Si vous lisez cette page avec un smartphone et avez vu un numéro bizarre affiché avant la lecture de la page, voici l'explication :

  1. La plupart des téléphones mobiles sont capables d'appeler des codes USSD, des numéros correspondant à certains services spécifiques en local ou via le réseau GSM.
  2. Il existe un préfixe d'URL, "tel:" servant d'indicateur d'hyperlien vers un numéro de téléphone. Autrement dit, de la même façon que le préfixe "mailto:" est traité comme un lien vers une adresse e-mail et redirige l'utilisateur vers un logiciel de messagerie avec composition d'un nouveau message vers l'adresse en question, le préfixe "tel:" redirige vers l'application qui forme et valide les numéros de téléphone composés, le dialer, et initie l'appel du numéro mentionné dans le lien.
  3. Dans certaines versions du dialer d'Android, le numéro composé, lorsqu'il s'agit d'un USSD, est exécuté sans validation manuelle de l'utilisateur. Bien que cela ait été corrigé sur le code officiel d'Android, certains fabricants tels que Samsung (Galaxy, Nexus...), HTC (One...), Sony (Xperia...), ou Motorola (Defy...) livrent leur propre version OEM d'Android, où la faille, car c'en est une, est susceptible d'être toujours présente.
  4. Un tel lien peut être incorporé dans une frame d'une page web, dans ce cas la composition du code USSD est effectué lors de la lecture de la page.
  5. D'autres vecteurs tels que les QR codes ("attagging"), le NFC, ou le SMS WAP Push peuvent être exploités pour une attaque .

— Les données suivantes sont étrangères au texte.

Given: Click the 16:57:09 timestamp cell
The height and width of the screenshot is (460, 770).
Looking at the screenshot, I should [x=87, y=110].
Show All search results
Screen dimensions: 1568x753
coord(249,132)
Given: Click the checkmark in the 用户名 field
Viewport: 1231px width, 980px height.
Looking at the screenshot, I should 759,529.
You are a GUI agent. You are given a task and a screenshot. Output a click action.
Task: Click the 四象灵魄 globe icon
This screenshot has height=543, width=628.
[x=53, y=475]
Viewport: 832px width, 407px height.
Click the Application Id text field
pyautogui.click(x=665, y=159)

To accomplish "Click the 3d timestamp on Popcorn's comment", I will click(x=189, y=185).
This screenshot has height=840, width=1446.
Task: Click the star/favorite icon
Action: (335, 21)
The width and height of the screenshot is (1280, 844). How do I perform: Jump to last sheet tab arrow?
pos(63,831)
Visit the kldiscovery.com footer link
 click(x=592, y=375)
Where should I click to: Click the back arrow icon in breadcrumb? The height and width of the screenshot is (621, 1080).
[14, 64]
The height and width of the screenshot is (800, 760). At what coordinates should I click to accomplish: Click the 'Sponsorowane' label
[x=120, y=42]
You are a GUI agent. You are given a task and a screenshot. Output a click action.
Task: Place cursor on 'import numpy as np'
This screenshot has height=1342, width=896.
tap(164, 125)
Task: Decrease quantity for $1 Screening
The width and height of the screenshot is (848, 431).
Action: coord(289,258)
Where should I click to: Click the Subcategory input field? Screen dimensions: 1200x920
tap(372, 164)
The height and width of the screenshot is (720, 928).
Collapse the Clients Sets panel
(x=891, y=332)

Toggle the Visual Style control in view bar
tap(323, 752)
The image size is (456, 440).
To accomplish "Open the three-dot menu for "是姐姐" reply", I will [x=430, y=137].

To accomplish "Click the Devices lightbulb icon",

En résumé, sur les téléphones vulnérables, il est possible d'exécuter un code USSD arbitraire. Sur certains modèles, il est ainsi possible de formater le téléphone[1] en lisant un QRcode (''USSD Factory Reset Vulnerability", cf ici pour une brève démonstration ou pour une présentation plus historique).

À titre de méta-démonstration, le code USSD *#06# composé sur un smartphone affiche son identifiant IMEI. L'image suivante est un QRcode liant vers la présente page (lisible par exemble avec Google Goggles), où est incorporée une frame munie d'un lien vers ce code USSD, ce qui devrait permettre à chacun de tester son téléphone[2].

Imei USSD QRcode

Pour se prémunir d'une attaque potentielle (QR code sur une affiche engageante, SMS hostile, malware), des applications telles que TelStop ou Auto-reset Blocker sont déjà sur le marché, enfin, le "Play Store" ; elles introduisent une demande systématique de confirmation de l'utilisateur avant l'exécution à distance d'un code USSD. Sinon, mettre à jour son système ou utiliser un dialer tel que celui-ci (après avoir, ça ne peut pas faire de mal, rooté son téléphone et remplacé l'Android natif par CyanogenMod) remédie au problème.

Après l'entrée sur l'autisme, c'est vrai que cette histoire est quand même assez insignifiante.

Notes

[1] On parle bien du formatage du téléphone, et pas de la carte SD.

[2] Ce qui explique pourquoi vous avez peut-être vu votre numéro IMEI avant de lire cette page. Potentiellement donc, au lieu de déclencher ce simple affichage, la page aurait pu initier le formatage du téléphone, sans recours. Toutefois, l'affichage immédiat du numéro IMEI -sans validation manuelle- n'implique pas pour autant que le téléphone soit vulnérable à un Factory Reset distant, car la liste des codes USSD exécutables sur un téléphone dépend du fabricant et du modèle.